- [Pixel coordinate grounding data]:
###

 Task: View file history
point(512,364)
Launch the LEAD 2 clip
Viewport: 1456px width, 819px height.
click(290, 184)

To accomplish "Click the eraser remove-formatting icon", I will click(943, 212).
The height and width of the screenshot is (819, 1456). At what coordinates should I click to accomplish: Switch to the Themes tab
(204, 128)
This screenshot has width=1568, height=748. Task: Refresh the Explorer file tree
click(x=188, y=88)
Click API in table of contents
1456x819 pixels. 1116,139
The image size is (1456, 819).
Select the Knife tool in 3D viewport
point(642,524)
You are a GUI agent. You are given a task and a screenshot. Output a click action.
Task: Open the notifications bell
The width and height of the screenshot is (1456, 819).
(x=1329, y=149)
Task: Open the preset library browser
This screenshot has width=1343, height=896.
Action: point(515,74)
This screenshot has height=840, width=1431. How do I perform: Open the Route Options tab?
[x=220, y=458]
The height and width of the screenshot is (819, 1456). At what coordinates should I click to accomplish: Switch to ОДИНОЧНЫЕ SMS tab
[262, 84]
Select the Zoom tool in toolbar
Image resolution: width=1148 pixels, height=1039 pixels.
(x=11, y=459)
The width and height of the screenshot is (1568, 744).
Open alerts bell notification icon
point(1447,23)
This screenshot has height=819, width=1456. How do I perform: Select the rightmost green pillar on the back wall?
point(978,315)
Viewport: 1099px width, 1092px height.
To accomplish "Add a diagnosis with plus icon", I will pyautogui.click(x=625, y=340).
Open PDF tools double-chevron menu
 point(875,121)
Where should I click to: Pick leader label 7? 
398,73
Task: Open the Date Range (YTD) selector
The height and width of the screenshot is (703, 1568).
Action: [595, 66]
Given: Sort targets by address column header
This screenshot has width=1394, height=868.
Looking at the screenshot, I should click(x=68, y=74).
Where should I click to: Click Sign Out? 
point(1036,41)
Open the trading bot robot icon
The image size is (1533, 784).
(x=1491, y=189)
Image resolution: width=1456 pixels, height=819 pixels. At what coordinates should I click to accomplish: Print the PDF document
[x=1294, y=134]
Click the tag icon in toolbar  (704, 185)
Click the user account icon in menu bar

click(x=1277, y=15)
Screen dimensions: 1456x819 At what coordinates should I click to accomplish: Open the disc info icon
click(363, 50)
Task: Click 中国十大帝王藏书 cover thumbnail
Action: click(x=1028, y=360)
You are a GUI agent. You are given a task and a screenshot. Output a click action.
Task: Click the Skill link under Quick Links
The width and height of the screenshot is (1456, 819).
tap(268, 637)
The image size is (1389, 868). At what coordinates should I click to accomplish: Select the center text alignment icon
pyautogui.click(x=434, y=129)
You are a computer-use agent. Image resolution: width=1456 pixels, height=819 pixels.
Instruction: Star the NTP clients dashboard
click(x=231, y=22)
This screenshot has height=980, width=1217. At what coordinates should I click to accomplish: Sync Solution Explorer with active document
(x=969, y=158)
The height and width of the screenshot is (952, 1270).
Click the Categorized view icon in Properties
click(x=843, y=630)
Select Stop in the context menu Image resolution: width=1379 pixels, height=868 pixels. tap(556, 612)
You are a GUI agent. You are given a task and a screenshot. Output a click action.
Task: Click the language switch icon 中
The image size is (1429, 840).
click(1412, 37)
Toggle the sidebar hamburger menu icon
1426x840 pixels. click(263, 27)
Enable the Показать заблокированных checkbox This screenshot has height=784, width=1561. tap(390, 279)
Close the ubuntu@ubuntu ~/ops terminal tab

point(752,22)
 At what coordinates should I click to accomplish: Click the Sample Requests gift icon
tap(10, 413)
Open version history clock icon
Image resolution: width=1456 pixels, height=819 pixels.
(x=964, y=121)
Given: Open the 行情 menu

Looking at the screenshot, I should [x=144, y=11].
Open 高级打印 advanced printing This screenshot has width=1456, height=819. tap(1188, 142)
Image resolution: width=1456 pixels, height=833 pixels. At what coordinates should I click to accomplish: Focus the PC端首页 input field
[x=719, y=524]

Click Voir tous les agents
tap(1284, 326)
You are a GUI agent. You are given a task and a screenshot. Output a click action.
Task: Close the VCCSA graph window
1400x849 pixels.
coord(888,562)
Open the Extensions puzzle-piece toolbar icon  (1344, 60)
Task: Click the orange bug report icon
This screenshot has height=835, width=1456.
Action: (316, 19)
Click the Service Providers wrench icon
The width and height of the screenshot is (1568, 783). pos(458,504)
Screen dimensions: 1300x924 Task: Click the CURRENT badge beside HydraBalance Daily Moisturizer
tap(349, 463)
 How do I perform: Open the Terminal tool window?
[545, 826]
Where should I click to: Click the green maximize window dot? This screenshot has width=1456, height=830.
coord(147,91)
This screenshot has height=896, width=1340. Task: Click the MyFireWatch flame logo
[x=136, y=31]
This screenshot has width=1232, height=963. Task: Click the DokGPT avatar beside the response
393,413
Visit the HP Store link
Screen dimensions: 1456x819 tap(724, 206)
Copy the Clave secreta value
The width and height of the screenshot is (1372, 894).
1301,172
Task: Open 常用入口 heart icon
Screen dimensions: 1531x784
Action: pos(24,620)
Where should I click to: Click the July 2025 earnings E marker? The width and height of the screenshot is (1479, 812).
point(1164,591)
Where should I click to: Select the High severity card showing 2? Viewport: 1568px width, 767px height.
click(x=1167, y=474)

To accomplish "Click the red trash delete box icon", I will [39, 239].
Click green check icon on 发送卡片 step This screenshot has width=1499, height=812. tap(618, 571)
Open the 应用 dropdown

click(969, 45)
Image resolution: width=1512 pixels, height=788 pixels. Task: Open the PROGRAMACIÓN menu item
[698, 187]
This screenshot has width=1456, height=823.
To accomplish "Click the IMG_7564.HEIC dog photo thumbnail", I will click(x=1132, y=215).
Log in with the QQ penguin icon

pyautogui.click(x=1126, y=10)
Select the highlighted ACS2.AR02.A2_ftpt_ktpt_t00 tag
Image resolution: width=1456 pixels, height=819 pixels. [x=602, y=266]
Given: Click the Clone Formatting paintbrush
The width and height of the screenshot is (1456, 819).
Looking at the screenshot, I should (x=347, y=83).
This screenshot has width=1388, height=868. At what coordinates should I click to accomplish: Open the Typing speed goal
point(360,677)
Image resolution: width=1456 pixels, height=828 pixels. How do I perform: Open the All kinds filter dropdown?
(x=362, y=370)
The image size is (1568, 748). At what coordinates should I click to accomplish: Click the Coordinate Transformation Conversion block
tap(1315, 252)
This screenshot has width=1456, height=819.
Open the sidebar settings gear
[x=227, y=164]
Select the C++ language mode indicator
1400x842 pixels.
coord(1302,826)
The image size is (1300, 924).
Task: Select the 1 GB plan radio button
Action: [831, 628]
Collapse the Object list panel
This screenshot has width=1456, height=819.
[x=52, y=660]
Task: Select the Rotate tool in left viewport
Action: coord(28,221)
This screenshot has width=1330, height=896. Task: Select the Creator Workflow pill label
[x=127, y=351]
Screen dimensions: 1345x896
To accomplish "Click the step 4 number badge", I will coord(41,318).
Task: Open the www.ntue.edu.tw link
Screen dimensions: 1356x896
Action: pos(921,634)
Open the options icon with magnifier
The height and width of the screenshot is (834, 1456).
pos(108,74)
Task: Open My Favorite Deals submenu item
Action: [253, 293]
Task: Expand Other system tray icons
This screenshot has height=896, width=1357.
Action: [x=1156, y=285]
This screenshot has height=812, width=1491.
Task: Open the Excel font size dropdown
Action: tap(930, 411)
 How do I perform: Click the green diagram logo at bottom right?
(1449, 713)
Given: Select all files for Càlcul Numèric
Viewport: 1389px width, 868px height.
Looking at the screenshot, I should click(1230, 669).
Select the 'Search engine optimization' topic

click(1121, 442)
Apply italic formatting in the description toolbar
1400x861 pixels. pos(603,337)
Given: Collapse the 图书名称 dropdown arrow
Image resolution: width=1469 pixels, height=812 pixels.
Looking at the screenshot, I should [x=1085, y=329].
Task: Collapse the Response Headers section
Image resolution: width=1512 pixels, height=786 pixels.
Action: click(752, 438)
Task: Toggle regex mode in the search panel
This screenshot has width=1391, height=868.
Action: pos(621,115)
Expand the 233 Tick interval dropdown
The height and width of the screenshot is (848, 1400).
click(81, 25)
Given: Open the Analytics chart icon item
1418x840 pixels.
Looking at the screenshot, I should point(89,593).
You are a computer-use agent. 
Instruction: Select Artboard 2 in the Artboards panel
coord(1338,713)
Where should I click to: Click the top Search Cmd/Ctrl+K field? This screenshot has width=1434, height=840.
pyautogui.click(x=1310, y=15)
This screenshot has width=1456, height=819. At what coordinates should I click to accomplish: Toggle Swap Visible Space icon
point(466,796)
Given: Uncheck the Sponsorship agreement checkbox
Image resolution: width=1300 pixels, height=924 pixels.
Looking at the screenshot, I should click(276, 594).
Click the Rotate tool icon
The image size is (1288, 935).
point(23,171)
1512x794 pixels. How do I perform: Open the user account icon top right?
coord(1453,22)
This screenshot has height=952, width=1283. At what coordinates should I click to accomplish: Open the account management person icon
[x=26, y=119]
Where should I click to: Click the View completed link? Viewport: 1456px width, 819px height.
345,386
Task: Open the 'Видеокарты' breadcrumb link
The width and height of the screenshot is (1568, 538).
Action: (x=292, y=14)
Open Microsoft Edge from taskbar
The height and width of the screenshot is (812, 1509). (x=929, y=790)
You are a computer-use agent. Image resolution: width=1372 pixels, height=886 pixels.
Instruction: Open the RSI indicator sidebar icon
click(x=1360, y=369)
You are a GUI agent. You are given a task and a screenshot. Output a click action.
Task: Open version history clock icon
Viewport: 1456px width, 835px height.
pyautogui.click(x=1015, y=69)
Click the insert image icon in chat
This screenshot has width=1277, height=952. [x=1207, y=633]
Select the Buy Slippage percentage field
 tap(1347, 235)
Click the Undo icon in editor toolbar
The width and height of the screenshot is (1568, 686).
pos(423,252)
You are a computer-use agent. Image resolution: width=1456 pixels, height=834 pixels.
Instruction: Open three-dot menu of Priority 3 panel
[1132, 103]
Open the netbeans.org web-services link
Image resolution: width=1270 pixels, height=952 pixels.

###

- [Task to carry out]:
What are the lines above, starting at the one with "This screenshot has width=1388, height=868." and ending at the one with "Select the C++ language mode indicator"? Give them again exactly, and only them.

- [Your solution]:
This screenshot has width=1388, height=868. At what coordinates should I click to accomplish: Open the Typing speed goal
point(360,677)
Image resolution: width=1456 pixels, height=828 pixels. How do I perform: Open the All kinds filter dropdown?
(x=362, y=370)
The image size is (1568, 748). At what coordinates should I click to accomplish: Click the Coordinate Transformation Conversion block
tap(1315, 252)
This screenshot has width=1456, height=819.
Open the sidebar settings gear
[x=227, y=164]
Select the C++ language mode indicator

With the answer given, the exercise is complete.